Preoperative CT scans would be useful in cases with severe valgus deformity or severe hypertrophic osteoarthritis. In the current study, three knees had exceptional condylar twist angles compared with the femoral valgus angle. Cases 1 and 2 (Fig 6 ) had very large condylar twist angles (15° and 14°) and a normal femoral valgus angle (10°). Case 3 had a very small condylar twist angle (0°) compared with the femoral valgus angle (11°). These variations appear to be attributable to a large osteophyte formation in the posterior part of the lateral or medial femoral condyle. Destructive change in the posterior part of the femoral condyle and abnormal bone formation can vary the condylar twist angle. If plain radiographs show abnormal bone formation on the posterior condyles, which would restrict knee flexion, the authors recommend preoperative CT scans to show the abnormal femoral condylar geometry, measure the reference axes, and determine the correct rotational alignment of the femoral component. These findings may support the intraoperative observation by Griffin et al 9 of unreliability of the posterior condylar axis. Surgeons need to be aware of many of the current instrumentation systems, which automatically provide 3° external rotation of the femoral component for all knees. There is a wide range of anatomic variations in the femoral condylar geometry of arthritic knees, and the femoral component rotation should be determined based on the each patient’s anatomy.
The current results suggest that setting the femoral component with an external rotation of 3° to 6° relative to the posterior condylar axis is appropriate in a knee with common varus or neutral alignment to set it parallel to the transepicondylar axis.
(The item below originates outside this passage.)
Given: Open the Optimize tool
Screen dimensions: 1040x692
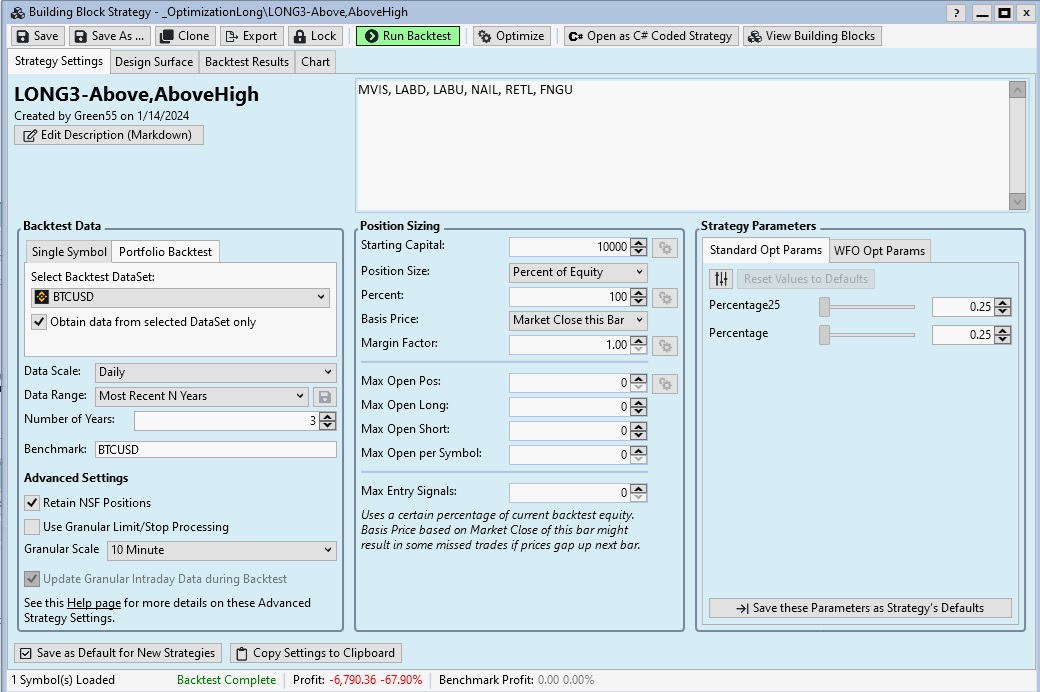Looking at the screenshot, I should click(511, 36).
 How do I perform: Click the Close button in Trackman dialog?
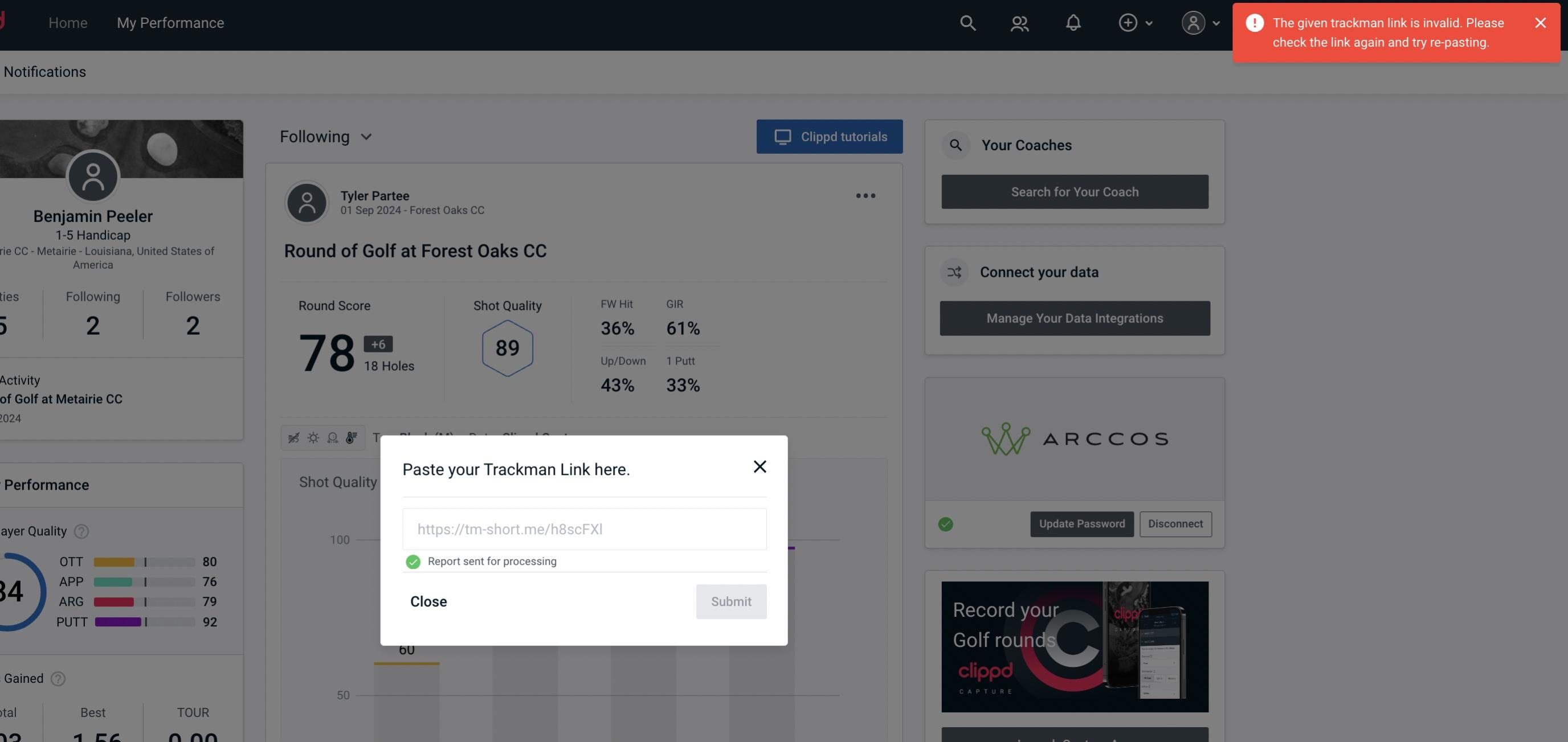pyautogui.click(x=428, y=601)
In cases of severe valgus deformity with abnormally small lateral condyles or of severe hypertrophic arthritis with abnormal bone formation in the posterior condyles, a combination of the AP axis and the transepicondylar axis is a more reliable method for determining the rotational alignment of the femoral component. The most prominent point of the medial epicondyle is more likely to be available as a rotational landmark at surgery than is the sulcus of the medial epicondyle. Obtaining CT scans and measuring the condylar twist angle before surgery provides a correct external rotation angle of the component relative to the posterior condylar axis in knees with severe hypertrophic osteoarthritis or valgus deformity.